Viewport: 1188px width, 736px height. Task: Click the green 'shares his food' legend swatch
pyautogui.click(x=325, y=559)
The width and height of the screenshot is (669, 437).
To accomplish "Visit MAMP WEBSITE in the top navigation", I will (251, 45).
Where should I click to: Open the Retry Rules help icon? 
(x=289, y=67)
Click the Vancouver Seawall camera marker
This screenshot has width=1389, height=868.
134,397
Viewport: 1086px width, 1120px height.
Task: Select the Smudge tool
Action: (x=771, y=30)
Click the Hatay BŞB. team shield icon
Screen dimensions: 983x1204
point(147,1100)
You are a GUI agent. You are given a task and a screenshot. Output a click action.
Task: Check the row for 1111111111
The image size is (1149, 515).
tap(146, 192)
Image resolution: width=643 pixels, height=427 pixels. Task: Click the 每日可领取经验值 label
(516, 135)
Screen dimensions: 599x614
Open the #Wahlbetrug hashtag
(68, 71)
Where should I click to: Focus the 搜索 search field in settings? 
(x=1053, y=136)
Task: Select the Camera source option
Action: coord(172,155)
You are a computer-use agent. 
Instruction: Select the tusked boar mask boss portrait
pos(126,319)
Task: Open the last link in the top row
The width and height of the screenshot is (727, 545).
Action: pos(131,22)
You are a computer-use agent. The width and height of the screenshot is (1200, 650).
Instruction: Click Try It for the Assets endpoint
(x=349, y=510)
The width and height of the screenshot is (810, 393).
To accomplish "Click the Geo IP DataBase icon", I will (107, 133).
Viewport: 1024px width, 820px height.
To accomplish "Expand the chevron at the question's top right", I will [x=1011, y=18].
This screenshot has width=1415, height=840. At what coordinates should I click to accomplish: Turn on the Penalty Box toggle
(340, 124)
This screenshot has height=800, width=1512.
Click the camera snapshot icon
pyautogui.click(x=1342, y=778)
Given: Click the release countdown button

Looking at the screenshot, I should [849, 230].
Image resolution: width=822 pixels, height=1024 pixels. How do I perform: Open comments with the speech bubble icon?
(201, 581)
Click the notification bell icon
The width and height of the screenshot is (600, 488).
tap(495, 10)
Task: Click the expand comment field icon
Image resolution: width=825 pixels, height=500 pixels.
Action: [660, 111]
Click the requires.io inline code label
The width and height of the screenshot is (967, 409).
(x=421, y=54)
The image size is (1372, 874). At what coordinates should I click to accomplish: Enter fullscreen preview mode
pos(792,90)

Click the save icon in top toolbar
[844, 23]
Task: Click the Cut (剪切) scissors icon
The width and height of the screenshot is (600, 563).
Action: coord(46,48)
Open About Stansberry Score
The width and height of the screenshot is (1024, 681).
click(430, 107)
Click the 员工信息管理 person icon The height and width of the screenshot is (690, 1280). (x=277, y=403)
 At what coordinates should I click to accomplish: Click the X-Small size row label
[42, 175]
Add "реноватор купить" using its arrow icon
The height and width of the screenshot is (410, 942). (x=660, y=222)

-*-

[Brief]
Please express the records from the start of the records through the line containing "will (251, 45)." as a two-column CSV with columns instruction and action, one row per record, each in one quoted field with line breaks turned into spaces.

[Output below]
instruction,action
"Viewport: 1188px width, 736px height. Task: Click the green 'shares his food' legend swatch","pyautogui.click(x=325, y=559)"
"The width and height of the screenshot is (669, 437). To accomplish ""Visit MAMP WEBSITE in the top navigation"",","I will (251, 45)."